Тем утром я проснулась, словно кто-то толкнул изнутри. И во сне в кои-то веки видела не холодные глаза Алекса, слышала не его издевательский голос, а любовалась бирюзовым морем, прозрачным небом над ним и считала волны, мерно бьющиеся об остов старого корабля. Бьющиеся, но не пробивающие насквозь. У него огромный запас прочности, у этого наследия навсегда ушедшей эпохи, такой же, как и у наших мам, бабушек и дедушек, не сгибающихся под напором жизненных волн. Мне захотелось поцеловать маму, я вскочила и побежала к ней, чуть скользя по залитому солнечным осенним светом деревянному полу.

Но мамы дома не оказалось, она с утра на рынок ушла, как всегда.

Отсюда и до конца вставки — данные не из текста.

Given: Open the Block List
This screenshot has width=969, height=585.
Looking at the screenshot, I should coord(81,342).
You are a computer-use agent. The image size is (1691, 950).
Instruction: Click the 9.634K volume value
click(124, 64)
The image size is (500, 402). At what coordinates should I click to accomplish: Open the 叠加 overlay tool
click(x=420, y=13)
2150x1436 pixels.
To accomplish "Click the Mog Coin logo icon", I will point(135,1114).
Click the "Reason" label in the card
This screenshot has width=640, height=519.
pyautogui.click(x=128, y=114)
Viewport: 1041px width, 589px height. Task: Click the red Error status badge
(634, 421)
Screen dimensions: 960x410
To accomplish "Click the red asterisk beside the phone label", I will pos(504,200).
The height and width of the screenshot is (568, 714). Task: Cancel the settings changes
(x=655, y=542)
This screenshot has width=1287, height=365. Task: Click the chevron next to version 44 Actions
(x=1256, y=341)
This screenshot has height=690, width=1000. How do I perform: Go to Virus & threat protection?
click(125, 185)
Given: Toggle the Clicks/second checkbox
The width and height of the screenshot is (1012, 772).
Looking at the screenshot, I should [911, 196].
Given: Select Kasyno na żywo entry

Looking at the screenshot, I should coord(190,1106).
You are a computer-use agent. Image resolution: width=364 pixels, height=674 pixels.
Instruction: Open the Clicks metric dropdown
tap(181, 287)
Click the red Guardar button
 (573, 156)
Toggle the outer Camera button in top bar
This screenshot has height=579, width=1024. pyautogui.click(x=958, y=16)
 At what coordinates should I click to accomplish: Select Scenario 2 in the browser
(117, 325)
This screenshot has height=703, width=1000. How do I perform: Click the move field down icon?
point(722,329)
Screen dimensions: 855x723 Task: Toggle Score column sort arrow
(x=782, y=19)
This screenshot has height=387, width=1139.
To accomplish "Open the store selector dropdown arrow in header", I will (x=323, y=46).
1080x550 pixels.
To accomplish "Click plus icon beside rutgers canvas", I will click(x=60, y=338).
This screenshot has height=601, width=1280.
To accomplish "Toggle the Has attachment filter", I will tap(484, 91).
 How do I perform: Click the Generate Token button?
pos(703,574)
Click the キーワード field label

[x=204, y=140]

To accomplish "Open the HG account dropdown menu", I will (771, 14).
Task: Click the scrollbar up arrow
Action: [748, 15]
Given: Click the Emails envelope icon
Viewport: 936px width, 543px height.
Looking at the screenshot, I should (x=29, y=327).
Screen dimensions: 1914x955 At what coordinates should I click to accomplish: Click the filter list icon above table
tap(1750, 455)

И я, наскоро перехватив хлеба с молоком, собрала свои кисти и краски в переносной мольберт, и отправилась туда, на набережную, видя в голове только эту картину: могучий старик-корабль и морская пена, оставляющая следы на его боках.

На набережной, по случаю буднего дня, никого не было, и я долго, с огромным наслаждением переносила на акварельный лист все тончайшие оттенки бирюзы, перемешанные с легким налетом ржавчины, прозрачные лучи солнца, пронизывающие корабль, отражающиеся от волн…

Я совсем забыла, за месяцы общения с Алексом, что это такое — быть свободной. Рисовать. Радоваться.

Он умер две недели назад, и все это время я словно в паутине находилась, все ждала, пугливо дергаясь, звонка. Или привычного легкого стука в окно. Или тени от высокой мрачной фигуры, падающей на меня у нашей калитки…

И все не могла поверить, что этого больше не будет. Никогда не будет.

Что он не сможет больше ко мне прикоснуться, прижаться, тиская больно и грубо, не задерет на мне юбку там, где ему захочется. Не поставит на колени.

Ничего этого больше не будет в моей жизни. Жуткая весна, плавно перешедшая в лето, которого я не запомнила, и закончившаяся осенью. Осенью, убившей мой кошмар и освободившей меня.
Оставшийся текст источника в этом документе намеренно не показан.